--- START ---

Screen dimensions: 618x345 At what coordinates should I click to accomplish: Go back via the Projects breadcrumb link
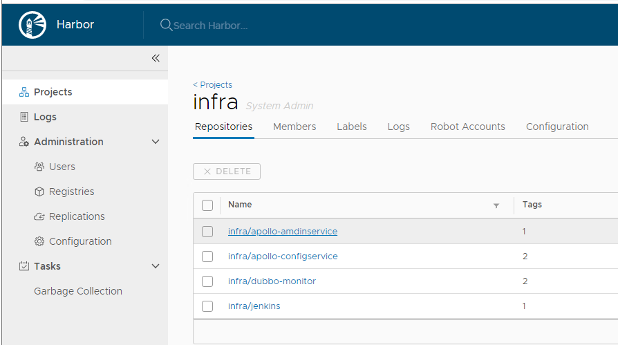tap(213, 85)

--- END ---
--- START ---

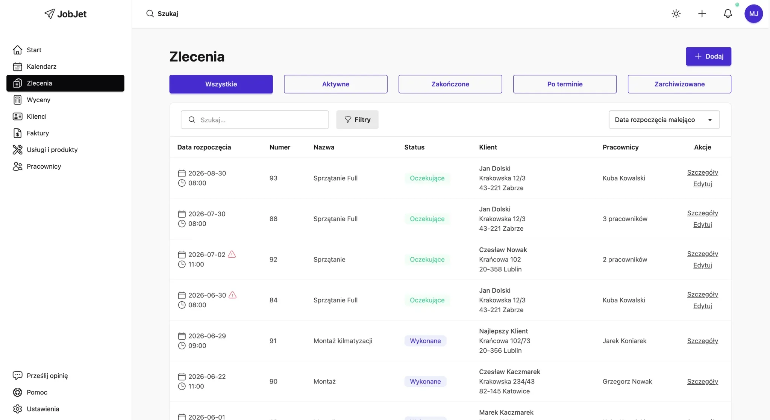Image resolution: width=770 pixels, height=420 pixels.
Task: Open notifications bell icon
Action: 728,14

--- END ---
--- START ---

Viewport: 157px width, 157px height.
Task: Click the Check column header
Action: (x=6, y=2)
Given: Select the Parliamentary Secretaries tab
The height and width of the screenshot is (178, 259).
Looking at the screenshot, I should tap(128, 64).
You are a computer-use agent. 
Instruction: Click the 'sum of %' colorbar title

--- END ---

For this task, write out exactly the lines of the entries above, starting at the line with "The height and" and ending at the line with "Instruction: Click the", both included, and no others.

The height and width of the screenshot is (178, 259).
Looking at the screenshot, I should tap(128, 64).
You are a computer-use agent. 
Instruction: Click the 'sum of %' colorbar title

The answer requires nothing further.